Hi everyone!
I'm trying to analyse some metatranscriptomics data from different samples, the final goal is to determine wether one group of samples has a higher expression of antimicrobial resistance genes. I'm completely new to RNAseq and I have no clue where to start. I've checked various tutorials online but they only analyse the species abundance or metabolic pathways. Could someone please point me in the right direction? A tutorial or just the names of the right tools? I've worked with this tool before https://github.com/xinehc/args_oap but applied to metagenomes, would it make sense to use it in this case? I think there shouldn't be much of a difference, just that in one case I'm analysing genes present in the genome and in the other case expressed ones. Would it make sense to use dada2 (assigntaxonomy) but switch the taxonomy database for an ARG databse, for example Resfinder?
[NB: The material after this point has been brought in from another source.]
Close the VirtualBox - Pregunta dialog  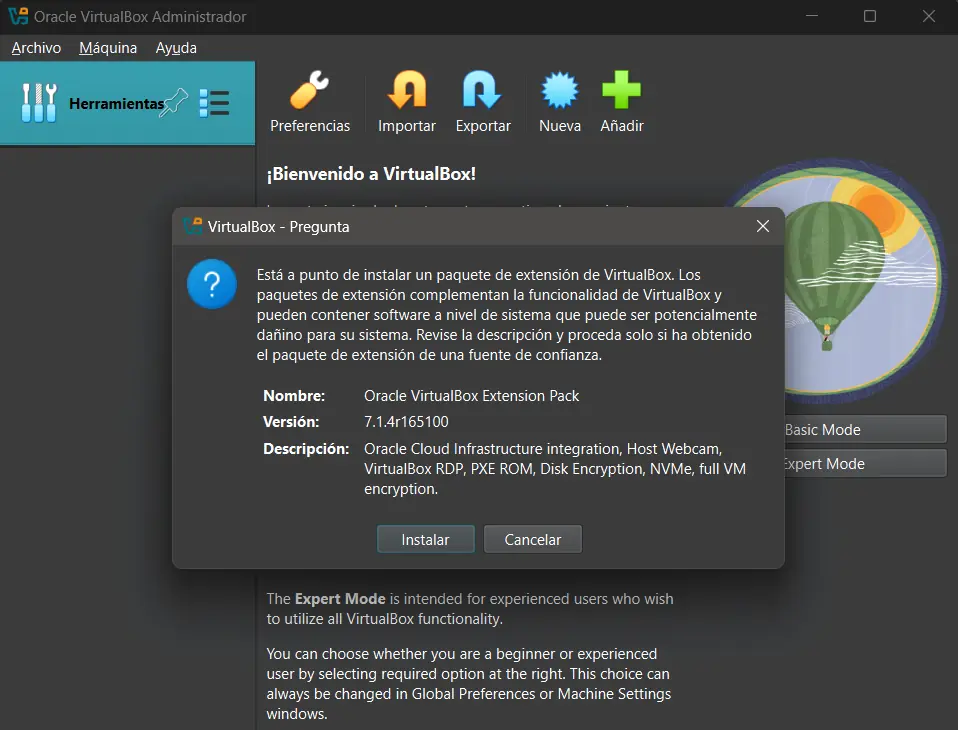[x=763, y=226]
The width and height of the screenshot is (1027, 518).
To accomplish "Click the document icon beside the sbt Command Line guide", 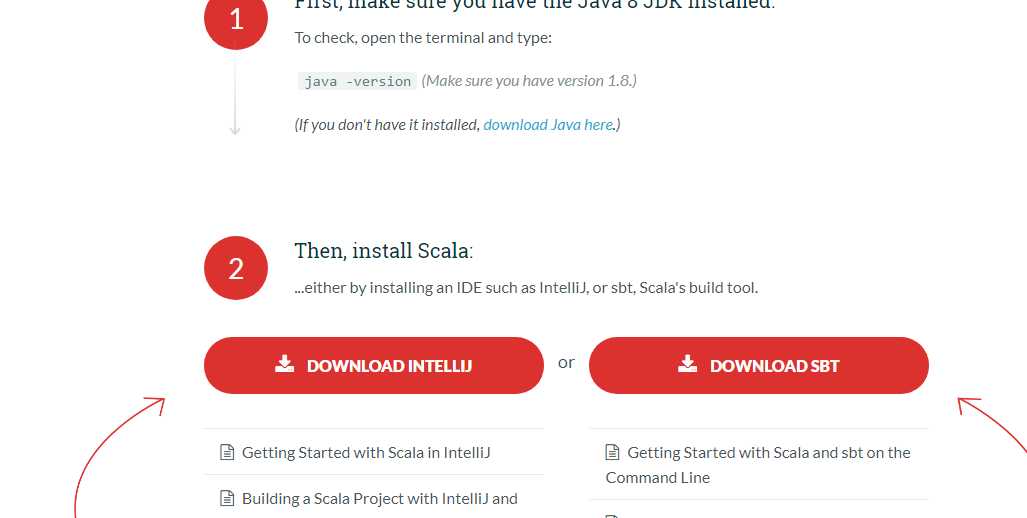I will [612, 453].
Any response would be very much appreciated!
I don't think there is a tool that directly associates a taxon id to your transcripts using an ARG database. In your case the best strategy is to run two separate analyses: i) a low common ancestor (LCA) analysis for the taxonomic classification of your transcripts and ii) a functional annotation of your transcripts against an ARG database.
For the LCA you could try mmseqs2 or megan-lr. Regarding the second point, I don't have any suggestions.
Hi Andres,
Thanks for your answer and suggestion. I don't want to associate taxon ID to ARG, that's really complex and as you say, there are some gaps in technology (specially for metagenomics) that don't allow this. I'm specifically interested in retrieving the amount of reads that map a certain ARG database and separately those that map to 16S sequences so as to make a normalisation of ARG/16s in each sample. I believe I know an acceptable approach using WGS but I don't know if things apply also to RNAseq.
Thank you for clarifying this. I believe there is one fundamental problem with this approach.
I guess, at some point in the library preparation, you used an rRNA-depletion kit to remove the rRNA and enrich the "coding" fraction of the total RNA. You understand now that the number of 16S rRNA transcripts you find in each sample actually depends on the performances of the rRNA-depletion step rather than on the composition of the microbial community.
Regarding the normalization of metatranscriptomic data without a metagenome, you should check this paper.
This is great information, thank you very much!!